Thomas R. “Tom” Garrison, the former president and CEO of American Freightways Inc. of Harrison before its sale in 2001 to FedEx Corp., died Sunday. He was 57.
The funeral for Garrison, whose father, the late Sheridan Garrison, founded American Freightways, is scheduled for 2 p.m. Thursday at the First Presbyterian Church in Harrison.
Tom Garrison joined American Freightways in 1982 as treasurer. He became a board member in 1985 and led various operations throughout the company during his time there. He was promoted to president in June 1998 and assumed the additional position of CEO in June 1999.

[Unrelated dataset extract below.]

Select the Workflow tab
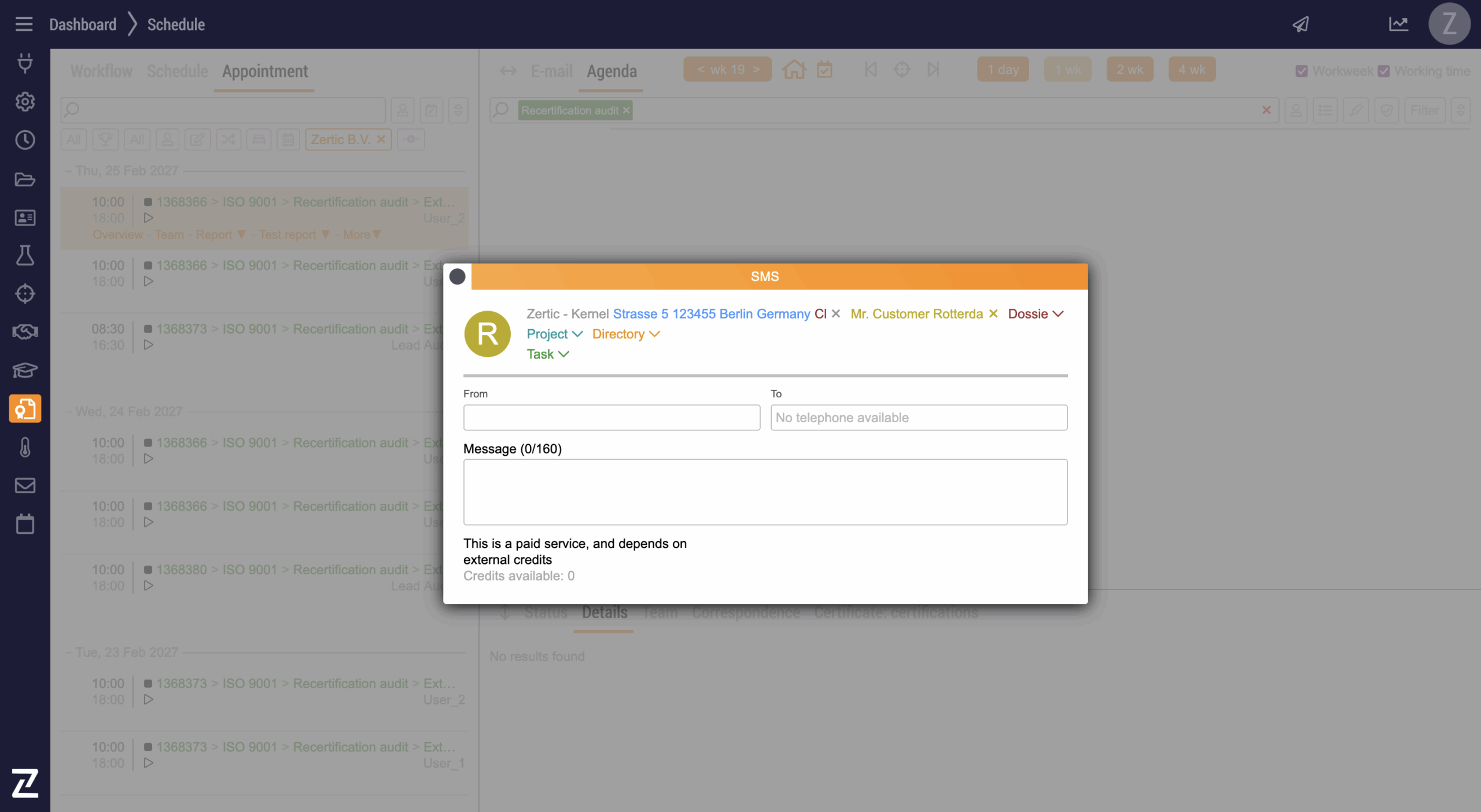This screenshot has width=1481, height=812. coord(101,71)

American Freightways sold to FedEx Corp. of Memphis on Feb. 9, 2001, for about $1.2 billion, an estimated 61 percent premium over the company’s stock value at the time. Garrison remained with the company, which had been renamed FedEx Freight East, until he retired on Nov. 30, 2002.

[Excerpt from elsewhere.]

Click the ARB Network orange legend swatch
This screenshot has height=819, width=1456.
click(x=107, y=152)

His retirement was brief. Tom founded Garrison Financial Advisors Inc., a financial advisory firm that purchased Rebecca Garner’s Garner Asset Management Co. of Fayetteville for an undisclosed sum in 2005.

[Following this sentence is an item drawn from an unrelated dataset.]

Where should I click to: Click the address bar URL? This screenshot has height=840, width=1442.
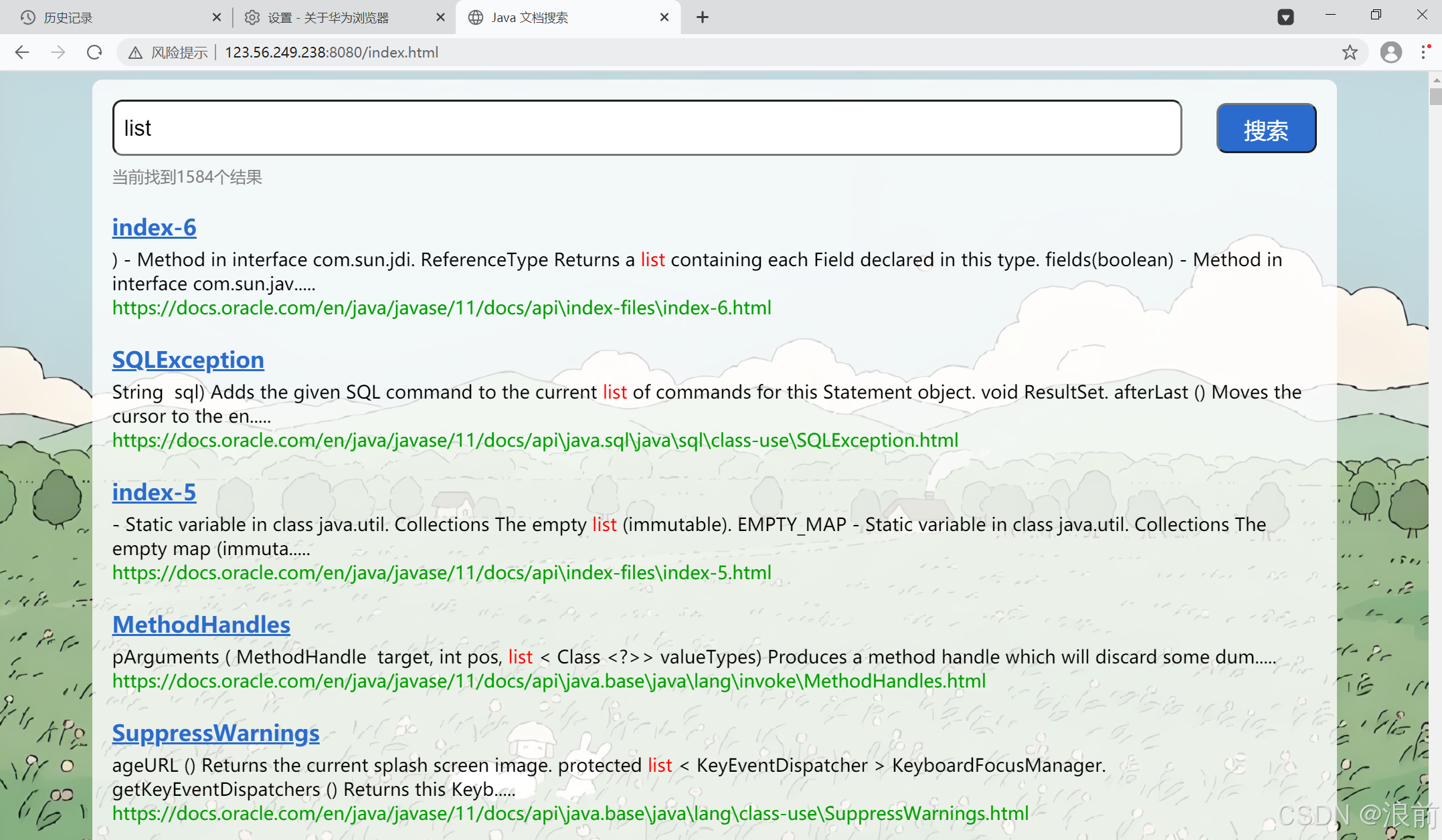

“About my first three months off, I sat around and watched the ‘Beverly Hillbillies,'” Garrison joked in an interview with the Northwest Arkansas Business Journal in 2005. “I didn’t hardly do a thing and really enjoyed it for a while. But it got old after a couple of months.”
The firm continuing growing, purchasing Tahoe Advisors LLC of Englewood Cliffs, New Jersey, that same year. Garner left the firm in 2007. By the time Garrison sold the company to a trio of investment principals early last year, the company was managing more than $300 million in assets and had about 300 clients in 20 states.
Garrison was active in northwest Arkansas real estate and helped start Pinnacle Bancshares Inc. of Rogers. And he helped create the Garrison Financial Institute at the University of Arkansas’ Sam M. Walton College of Business.
“Through his service on several charitable boards and through his family foundation, Tom touched numerous lives in areas such as education opportunities through scholarships, feeding the hungry, giving shelter to families in difficult situations and generally caring for others,” his obituary said. “Tom loved an underdog. He made friends everywhere he went, and was loved deeply by his family.”